Adjusting

Hi There. It is me, Felicia. I am back again. If somebody missed me.

So, now I have been home for a few days. With my mom. My dad had to work. He said he wanted to stay home with us, but it was impossible, because he really had to work. Something about a meeting. With a customer.Me and mom. Nice...

Whatever. I don’t know about those things. The only thing I know, and care about, is that he was not home with us. With me and mom.

Sleeping. Waiting for dad to come home.Sleeping. Waiting for dad to come home.

But mom told me that dad has to work. If he doesn’t work, how can we stay in this house of ours? I want to stay in this house, so I guess I have to live with the fact that dad is not home with us every day.

But he comes back as fast as he can every evening. And then he talk to me until I fall asleep. Or until it is time for me to eat.

When I eat I have to stay with mom. She is the only one that have food.

I have tried to eat with dad too, but it doesn’t work.
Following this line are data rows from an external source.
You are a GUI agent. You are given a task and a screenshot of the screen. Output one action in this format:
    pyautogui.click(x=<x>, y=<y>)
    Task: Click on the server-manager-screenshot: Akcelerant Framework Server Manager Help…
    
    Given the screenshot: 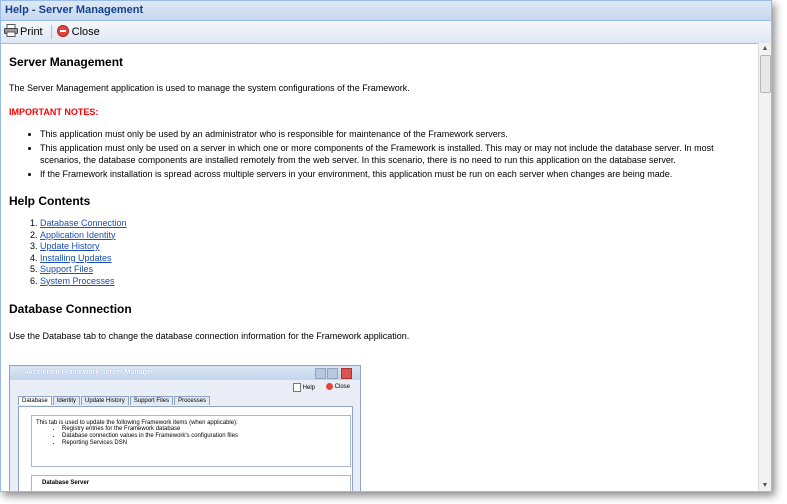 What is the action you would take?
    pyautogui.click(x=185, y=428)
No matter where I try to find food on him, nothing. Absolutely nothing. So when I am hungry, I have to go to mom. Dad is good when I am full already. Or when my diaper is full.
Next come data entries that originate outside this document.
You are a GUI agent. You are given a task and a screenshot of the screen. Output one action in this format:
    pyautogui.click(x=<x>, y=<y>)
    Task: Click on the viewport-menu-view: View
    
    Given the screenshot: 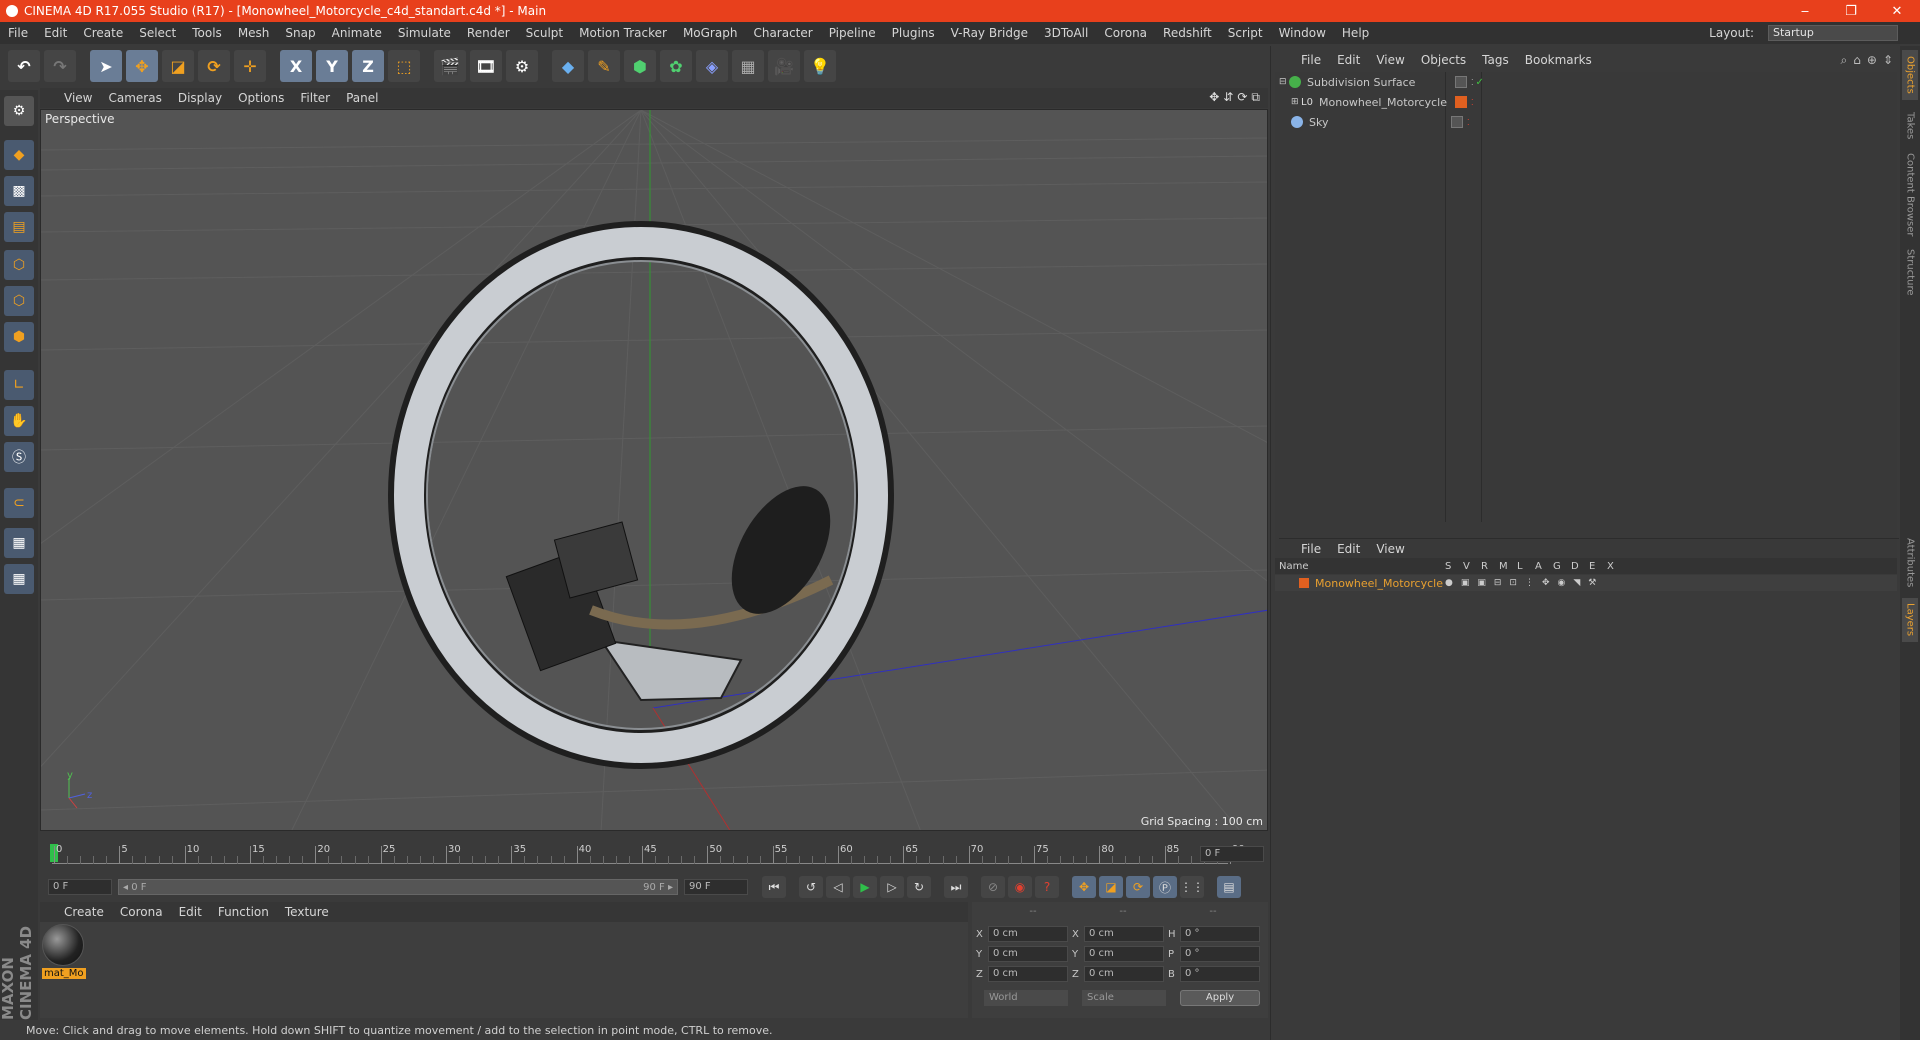 What is the action you would take?
    pyautogui.click(x=78, y=98)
He always change my diapers. Or, not always, of course he only change when I did something in them. He is not stupid, my dad. Or, not that stupid anyway.

When it is time to change my diaper, he takes me to the laundry room. That is what it was supposed to be. A room to do the laundry in. But now, in The World according to Felicia, it is also a diper-changing-room for me. You want to see what it looks like?

Diapers are changed here. This is from when they just installed the counter.Diapers are changed here. This is how it looks like now.Diapers are changed here. It works fine.

This works great. But I wish the view from the window was nicer. As it is now all I can see is some old, ugly, dirty wall. Dad says he will do something about it, but we have to wait for grandpa. Grandpa is doing something on the other side of that wall and my dad says he wants to wait until that thing is finished before he make the wall look nicer. He says that you never know what grandpa is up to. Maybe we don’t even have a wall there in two weeks. Then it is no use to make it nice. If it will be gone anyway.

So for the moment I try not to look out of that window. I concentrate on dad instead. He talks so much when he change my diapers. I think he talks about the fingers and the toes. And they all seem to have different names. But I am not sure yet. I think it will take a few more changed diapers before I have figured that one out. I mean, there are so many of them. The fingers and the toes.